Am I the only one that remembers when Apple released QuickTime? Early phases? Apple has been laying the groundwork for dominance in video production and distribution for over 10 years!
QuickTime, QTVR, FireWire, iMovie, iDVD, DVD Studio, QuickTime Streaming Server, QuickTime on a chip (ie QuickTime on Digital cameras)....
Early phases?
Oh wait, he's suggesting to short the stock, right, because Apple is bound to go out of business soon...?
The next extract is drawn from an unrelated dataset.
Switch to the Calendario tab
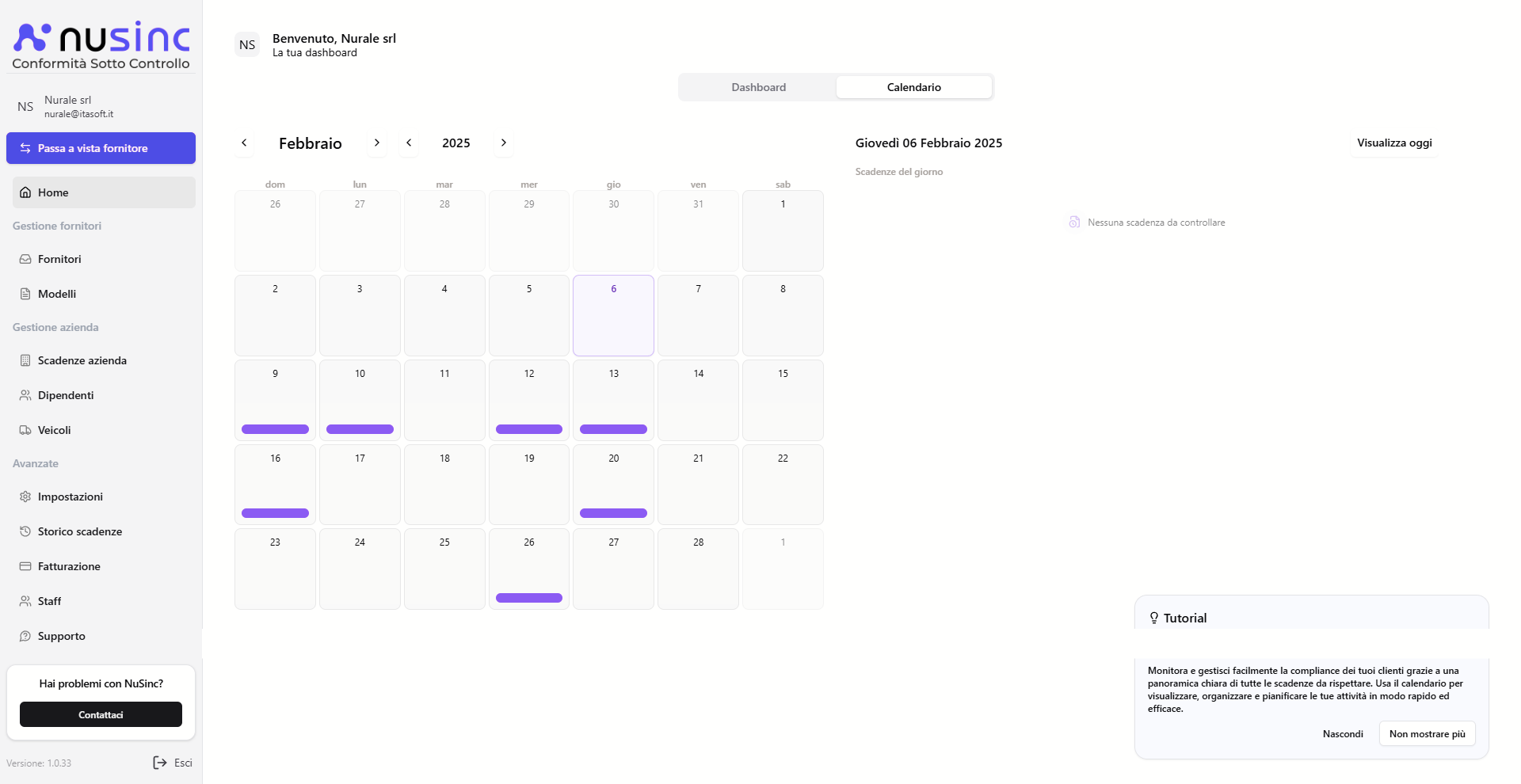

And, with only 5 shows available currently, he has come to the amazing conclusion that more content is needed?
Wow!
I say, WOW!
H.264 has lots of different uses, but Apple's current use is for the iPod (and perhaps playing on your computer). They're not selling movies, nor does Apple even have the capability to stream your movie to your TV, nor do they even promote doing that (otherwise you'd think they'd do something wacky, like include an S-Video port, or RCA-in/out jacks, or something). And I seriously doubt an H.264 movie would come in at less than 1GB and be as good if not better then a 9GB DVD.
People would watch movies small screen too, since there's plenty of "TV Sucks" people out there who waste their money on DVDs of movies (like movies aren't all formulaic, bland, over-produced, and under-written clap-trap - oooh, but they got big esplosions!).
And why would you want to spend $10 on a movie to download when you could buy it for that much at the store, get the extras people slobber over (but most don't watch), and better video quality?